DIRECTIONS: All entries below must be given again word for word.

DATA IN THIS EXERCISE:
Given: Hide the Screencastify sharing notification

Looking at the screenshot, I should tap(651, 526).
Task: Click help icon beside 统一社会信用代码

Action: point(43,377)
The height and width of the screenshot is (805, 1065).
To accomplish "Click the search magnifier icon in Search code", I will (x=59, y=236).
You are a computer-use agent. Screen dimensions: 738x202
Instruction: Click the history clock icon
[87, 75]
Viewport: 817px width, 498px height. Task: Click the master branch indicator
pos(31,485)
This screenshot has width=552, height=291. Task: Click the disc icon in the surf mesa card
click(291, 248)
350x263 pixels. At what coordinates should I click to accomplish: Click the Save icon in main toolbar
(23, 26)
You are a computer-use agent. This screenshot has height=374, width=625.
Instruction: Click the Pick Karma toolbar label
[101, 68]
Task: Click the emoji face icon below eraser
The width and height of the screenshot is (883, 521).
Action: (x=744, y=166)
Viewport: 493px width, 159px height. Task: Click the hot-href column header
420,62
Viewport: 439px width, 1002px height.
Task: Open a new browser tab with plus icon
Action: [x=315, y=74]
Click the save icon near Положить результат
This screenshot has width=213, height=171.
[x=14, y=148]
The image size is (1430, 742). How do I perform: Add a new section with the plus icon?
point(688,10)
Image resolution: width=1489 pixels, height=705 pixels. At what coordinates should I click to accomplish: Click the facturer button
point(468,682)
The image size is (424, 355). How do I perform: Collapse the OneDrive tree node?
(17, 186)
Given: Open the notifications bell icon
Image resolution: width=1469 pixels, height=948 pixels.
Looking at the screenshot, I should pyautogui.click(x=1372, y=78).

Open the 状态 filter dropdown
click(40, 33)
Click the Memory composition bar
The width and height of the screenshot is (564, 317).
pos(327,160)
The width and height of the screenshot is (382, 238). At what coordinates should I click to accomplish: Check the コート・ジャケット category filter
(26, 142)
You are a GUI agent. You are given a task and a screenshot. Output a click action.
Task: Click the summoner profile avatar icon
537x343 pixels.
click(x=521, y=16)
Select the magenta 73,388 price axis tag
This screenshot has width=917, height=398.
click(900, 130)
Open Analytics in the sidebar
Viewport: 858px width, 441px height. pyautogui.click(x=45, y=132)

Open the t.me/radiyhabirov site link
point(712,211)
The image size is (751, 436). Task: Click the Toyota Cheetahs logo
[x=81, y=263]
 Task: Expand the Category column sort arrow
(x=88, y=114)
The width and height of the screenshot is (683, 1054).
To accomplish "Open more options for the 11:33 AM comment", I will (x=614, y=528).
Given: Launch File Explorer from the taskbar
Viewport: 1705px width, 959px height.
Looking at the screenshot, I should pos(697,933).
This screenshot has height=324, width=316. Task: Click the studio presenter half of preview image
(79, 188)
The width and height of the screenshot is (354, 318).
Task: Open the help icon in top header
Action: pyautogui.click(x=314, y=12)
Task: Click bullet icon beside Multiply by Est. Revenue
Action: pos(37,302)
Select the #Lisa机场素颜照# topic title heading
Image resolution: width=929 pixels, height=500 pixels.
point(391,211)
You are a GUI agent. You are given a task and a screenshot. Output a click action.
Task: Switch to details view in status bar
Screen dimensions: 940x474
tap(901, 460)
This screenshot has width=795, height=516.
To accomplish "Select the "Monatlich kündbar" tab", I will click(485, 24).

OUTPUT OF THE EXERCISE:
Given: Hide the Screencastify sharing notification

Looking at the screenshot, I should tap(651, 526).
Task: Click help icon beside 统一社会信用代码

Action: point(43,377)
The height and width of the screenshot is (805, 1065).
To accomplish "Click the search magnifier icon in Search code", I will (x=59, y=236).
You are a computer-use agent. Screen dimensions: 738x202
Instruction: Click the history clock icon
[87, 75]
Viewport: 817px width, 498px height. Task: Click the master branch indicator
pos(31,485)
This screenshot has width=552, height=291. Task: Click the disc icon in the surf mesa card
click(291, 248)
350x263 pixels. At what coordinates should I click to accomplish: Click the Save icon in main toolbar
(23, 26)
You are a computer-use agent. This screenshot has height=374, width=625.
Instruction: Click the Pick Karma toolbar label
[101, 68]
Task: Click the emoji face icon below eraser
The width and height of the screenshot is (883, 521).
Action: (x=744, y=166)
Viewport: 493px width, 159px height. Task: Click the hot-href column header
420,62
Viewport: 439px width, 1002px height.
Task: Open a new browser tab with plus icon
Action: [x=315, y=74]
Click the save icon near Положить результат
This screenshot has width=213, height=171.
[x=14, y=148]
The image size is (1430, 742). How do I perform: Add a new section with the plus icon?
point(688,10)
Image resolution: width=1489 pixels, height=705 pixels. At what coordinates should I click to accomplish: Click the facturer button
point(468,682)
The image size is (424, 355). How do I perform: Collapse the OneDrive tree node?
(17, 186)
Given: Open the notifications bell icon
Image resolution: width=1469 pixels, height=948 pixels.
Looking at the screenshot, I should pyautogui.click(x=1372, y=78).

Open the 状态 filter dropdown
click(40, 33)
Click the Memory composition bar
The width and height of the screenshot is (564, 317).
pos(327,160)
The width and height of the screenshot is (382, 238). At what coordinates should I click to accomplish: Check the コート・ジャケット category filter
(26, 142)
You are a GUI agent. You are given a task and a screenshot. Output a click action.
Task: Click the summoner profile avatar icon
537x343 pixels.
click(x=521, y=16)
Select the magenta 73,388 price axis tag
This screenshot has width=917, height=398.
click(900, 130)
Open Analytics in the sidebar
Viewport: 858px width, 441px height. pyautogui.click(x=45, y=132)

Open the t.me/radiyhabirov site link
point(712,211)
The image size is (751, 436). Task: Click the Toyota Cheetahs logo
[x=81, y=263]
 Task: Expand the Category column sort arrow
(x=88, y=114)
The width and height of the screenshot is (683, 1054).
To accomplish "Open more options for the 11:33 AM comment", I will (x=614, y=528).
Given: Launch File Explorer from the taskbar
Viewport: 1705px width, 959px height.
Looking at the screenshot, I should pos(697,933).
This screenshot has height=324, width=316. Task: Click the studio presenter half of preview image
(79, 188)
The width and height of the screenshot is (354, 318).
Task: Open the help icon in top header
Action: pyautogui.click(x=314, y=12)
Task: Click bullet icon beside Multiply by Est. Revenue
Action: pos(37,302)
Select the #Lisa机场素颜照# topic title heading
Image resolution: width=929 pixels, height=500 pixels.
point(391,211)
You are a GUI agent. You are given a task and a screenshot. Output a click action.
Task: Switch to details view in status bar
Screen dimensions: 940x474
tap(901, 460)
This screenshot has width=795, height=516.
To accomplish "Select the "Monatlich kündbar" tab", I will click(485, 24).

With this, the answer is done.